What the task asks
Quote verbatim the part of the records that opens with the line containing "Find the location of a particular element." and runs to the end of the records, both ends included, leaving out the pictures.

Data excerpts

- - - - -

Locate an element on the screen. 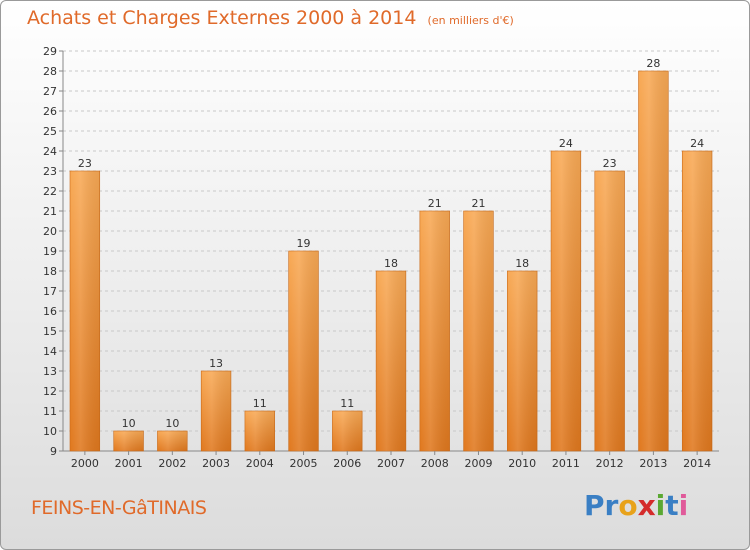 Image resolution: width=750 pixels, height=550 pixels. data-label: 13 is located at coordinates (216, 364).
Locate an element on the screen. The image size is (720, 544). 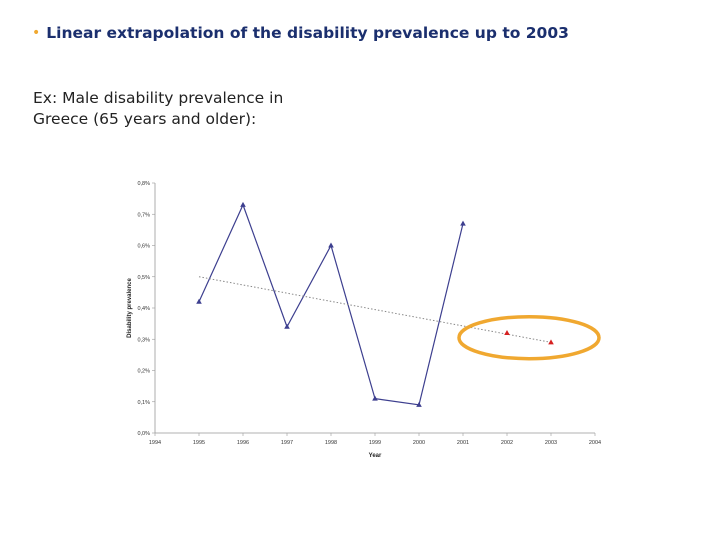
x-tick-label: 2003 is located at coordinates (551, 443).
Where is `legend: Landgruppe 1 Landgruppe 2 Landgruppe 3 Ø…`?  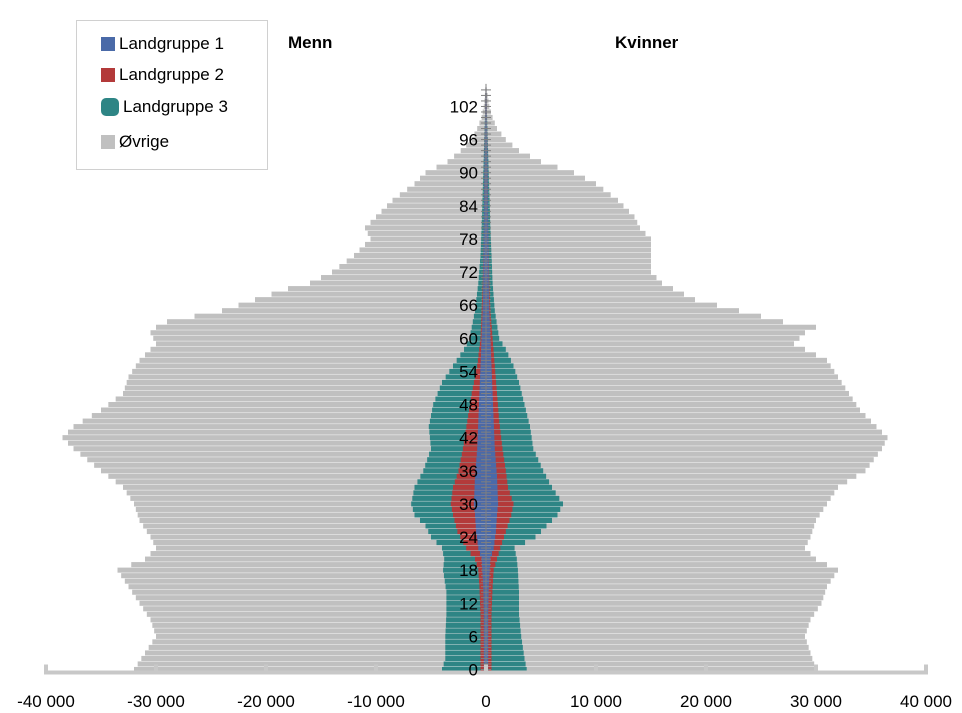
legend: Landgruppe 1 Landgruppe 2 Landgruppe 3 Ø… is located at coordinates (172, 95).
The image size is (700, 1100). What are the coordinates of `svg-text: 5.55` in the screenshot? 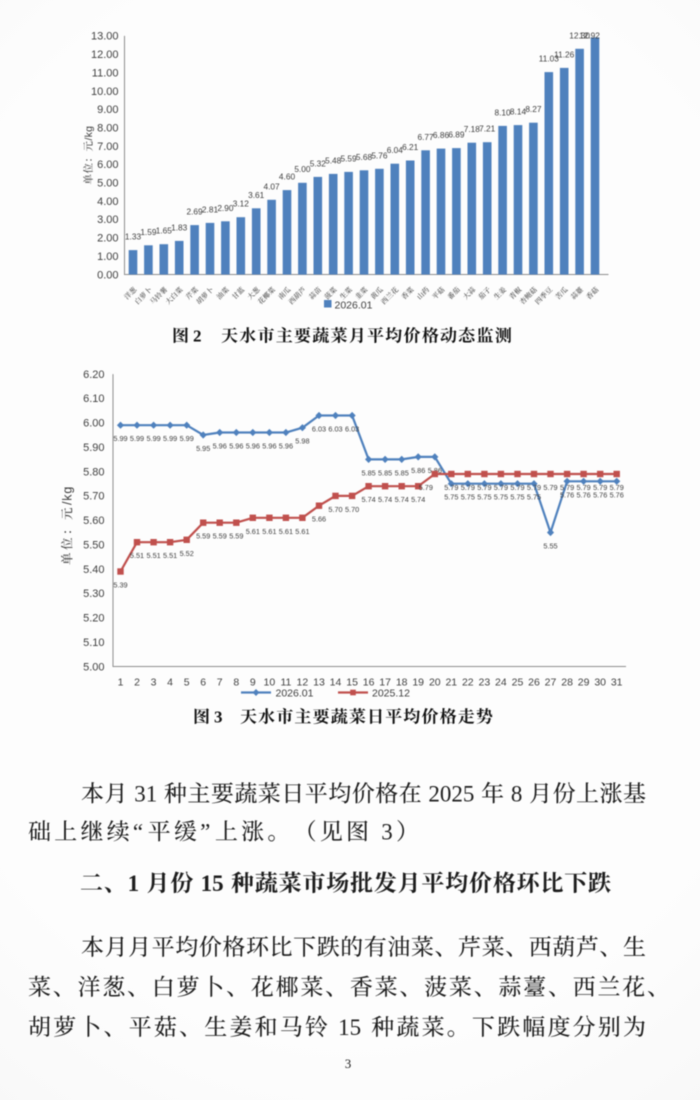 It's located at (550, 546).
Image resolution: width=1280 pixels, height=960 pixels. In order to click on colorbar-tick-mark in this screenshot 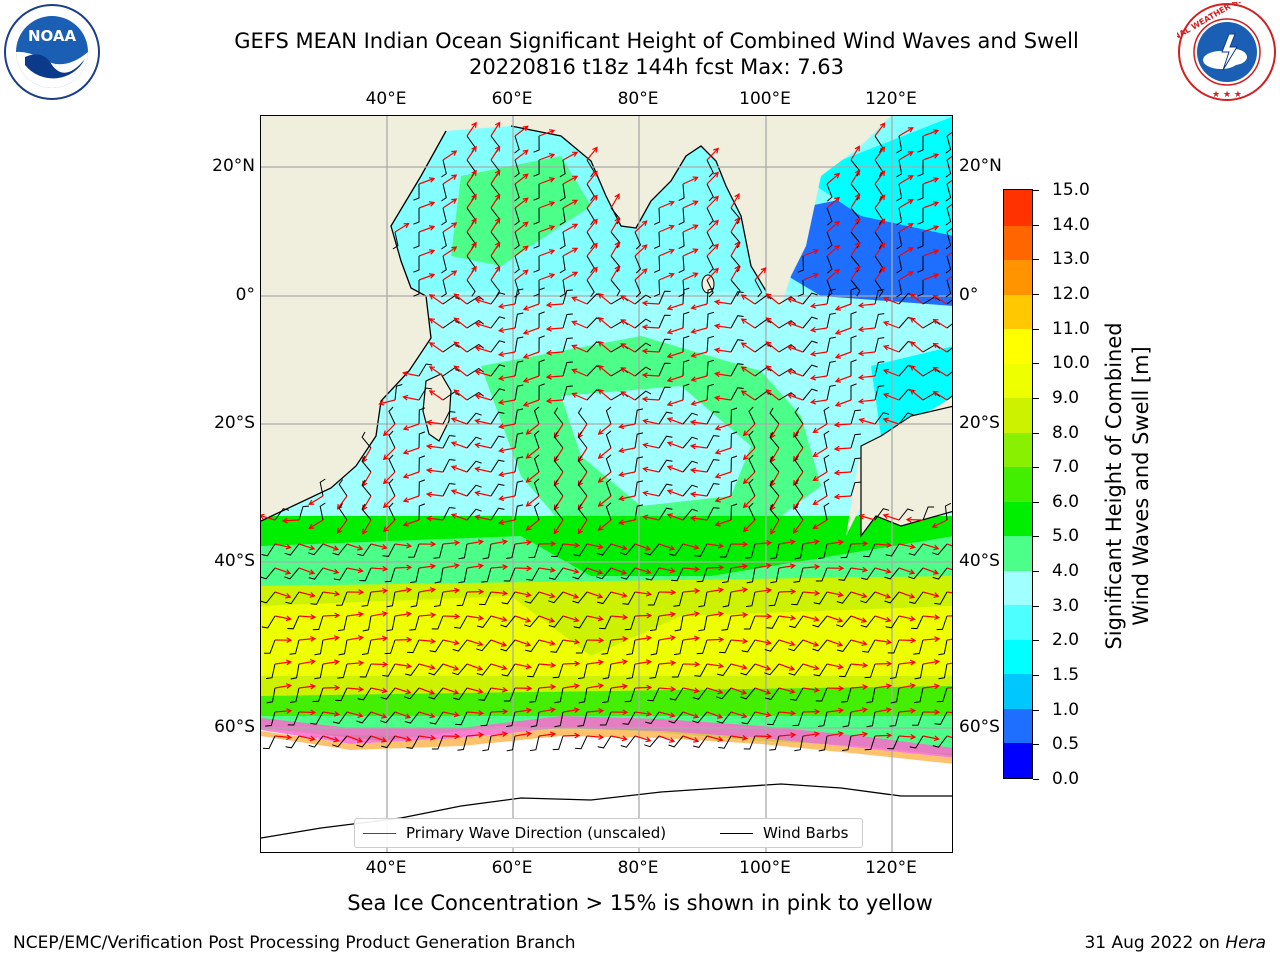, I will do `click(1036, 329)`.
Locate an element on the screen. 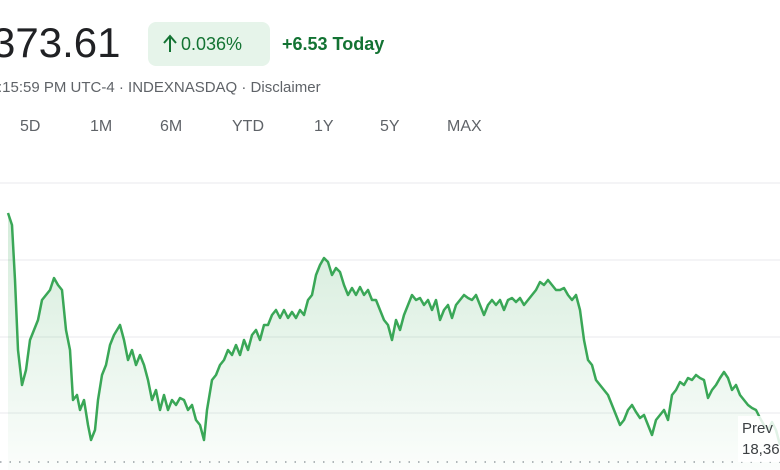 The width and height of the screenshot is (780, 470). change-percent: 0.036% is located at coordinates (212, 44).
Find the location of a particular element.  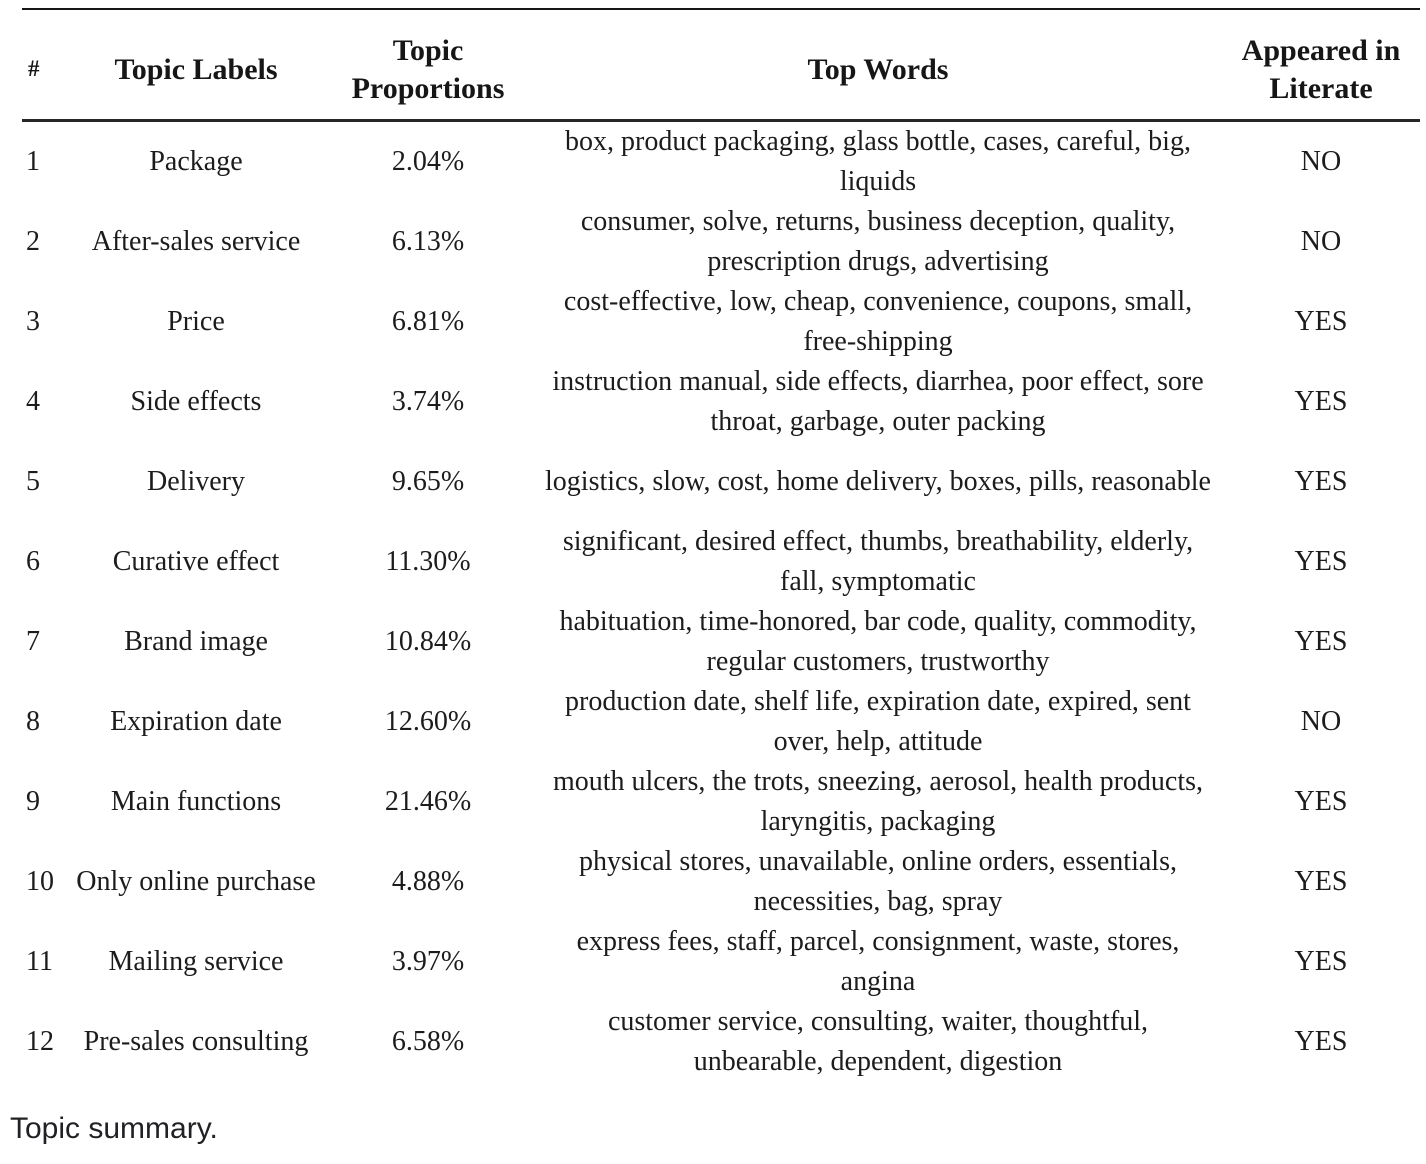

row-number-cell: 5 is located at coordinates (33, 482).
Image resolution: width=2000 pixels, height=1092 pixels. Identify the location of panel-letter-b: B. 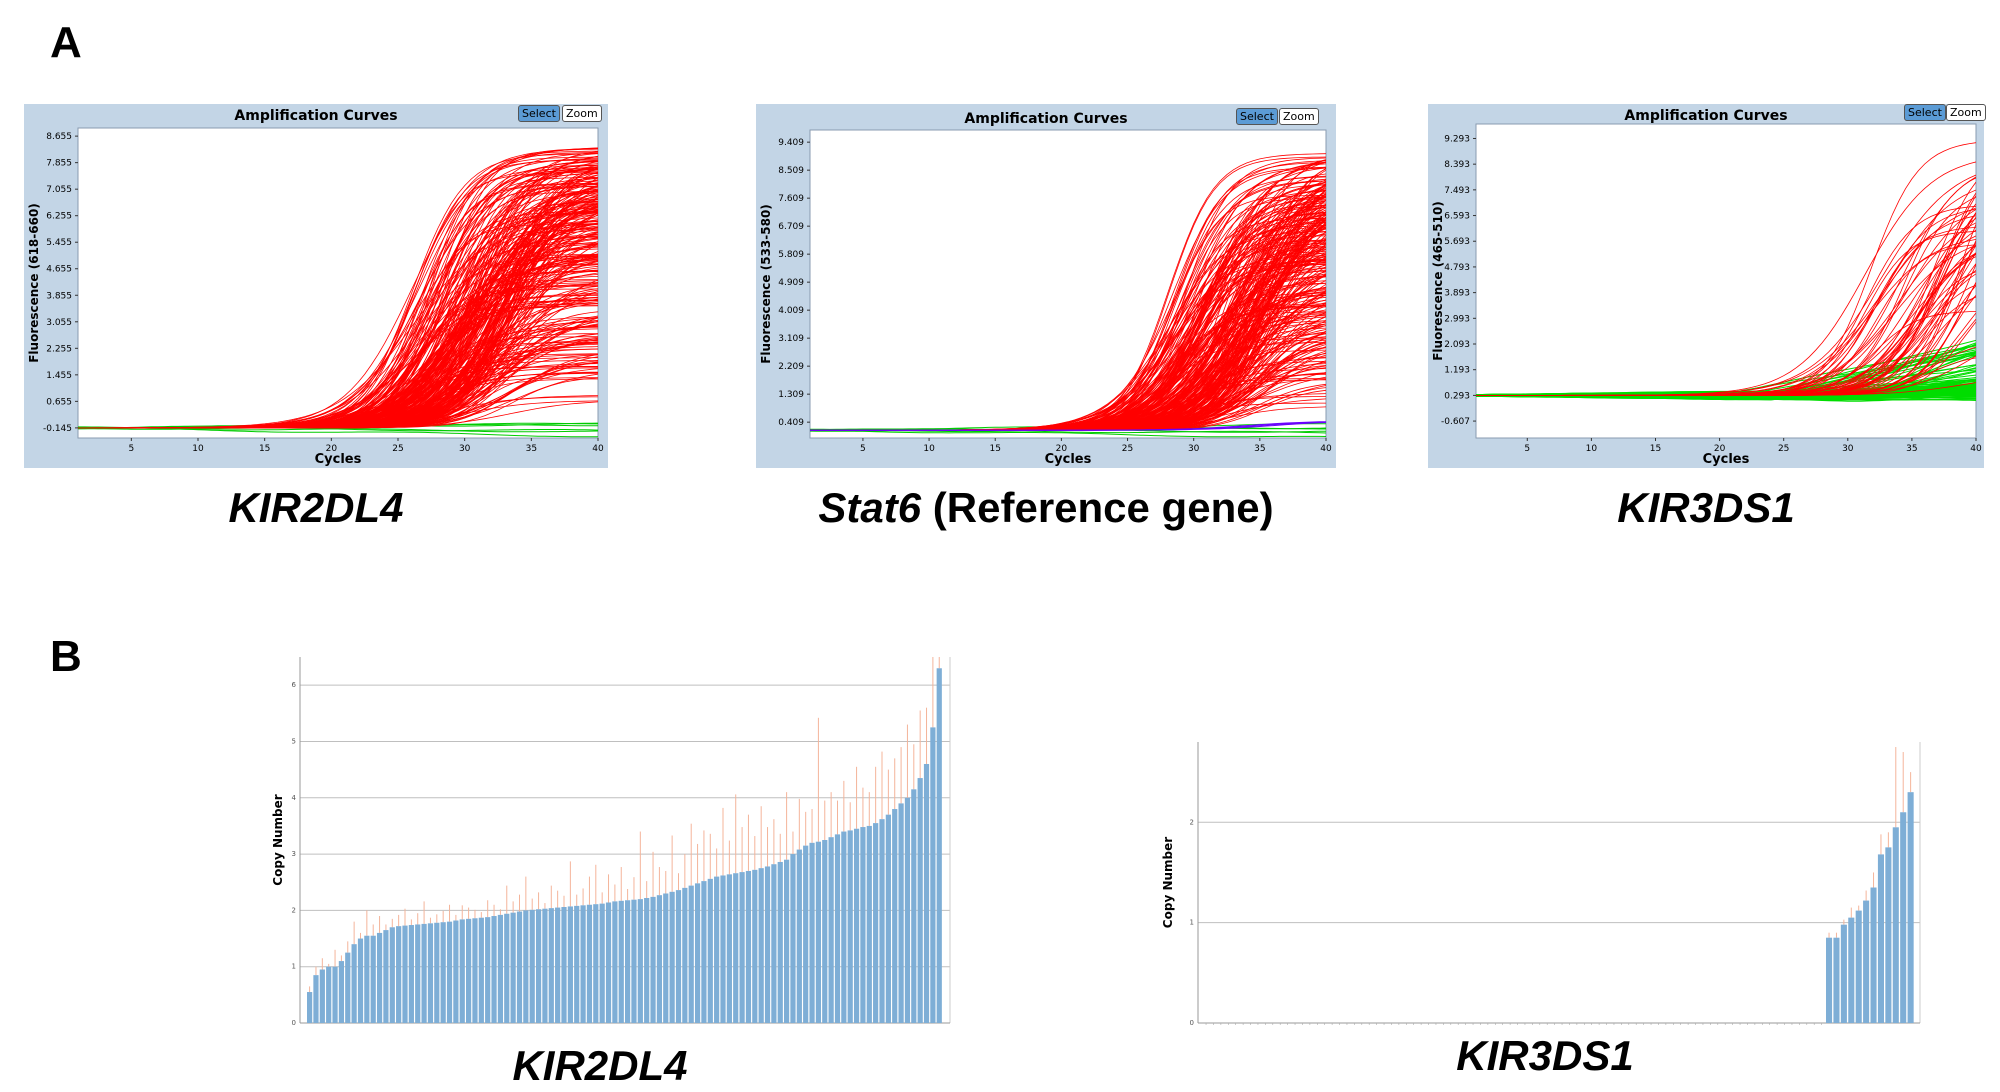
(66, 656).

- - - - -

Task result
Find the location of a particular element.  

row-number-cell: 5 is located at coordinates (33, 482).
Image resolution: width=2000 pixels, height=1092 pixels. Identify the location of panel-letter-b: B. 
(66, 656).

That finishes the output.